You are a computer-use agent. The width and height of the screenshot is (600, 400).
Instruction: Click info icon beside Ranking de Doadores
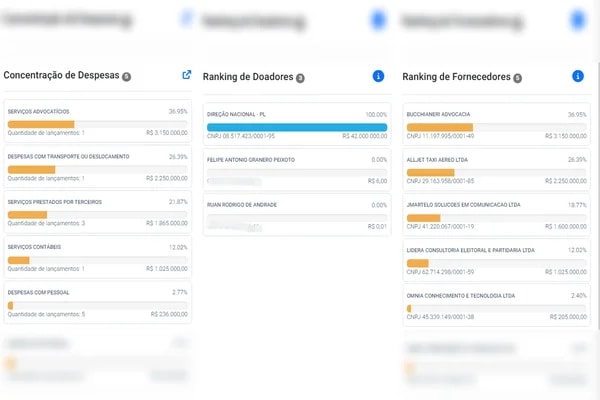point(378,76)
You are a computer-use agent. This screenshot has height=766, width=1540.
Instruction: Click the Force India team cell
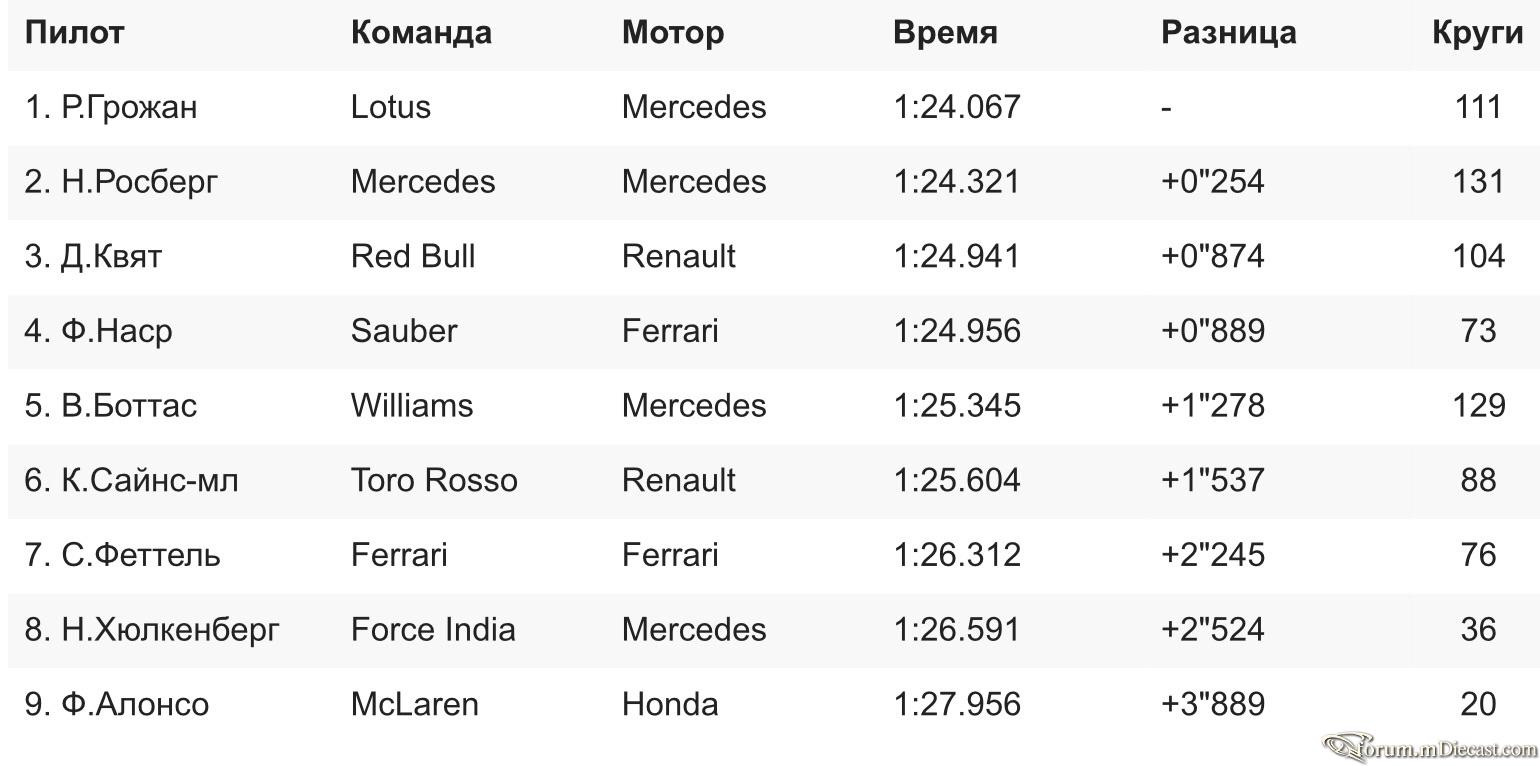[x=433, y=629]
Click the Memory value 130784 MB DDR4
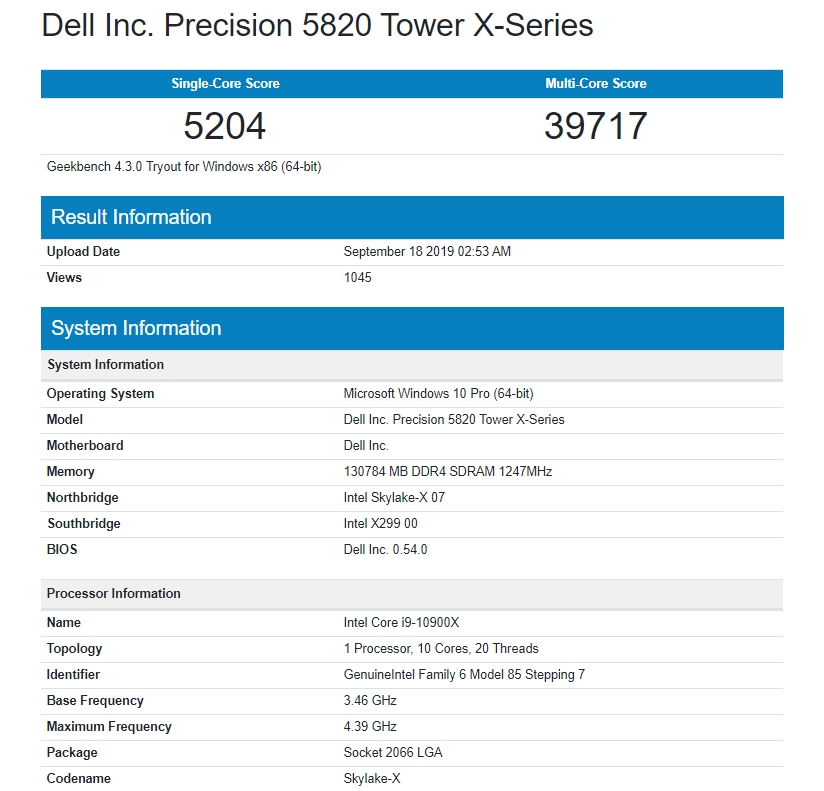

- - -

→ Task instructions
Copy each line above exactly, with no images.

→ Response to this exercise
You are a computer-use agent. The width and height of the screenshot is (600, 400).
Instruction: Click info icon beside Ranking de Doadores
point(378,76)
You are a computer-use agent. This screenshot has height=766, width=1540.
Instruction: Click the Force India team cell
[x=433, y=629]
Click the Memory value 130784 MB DDR4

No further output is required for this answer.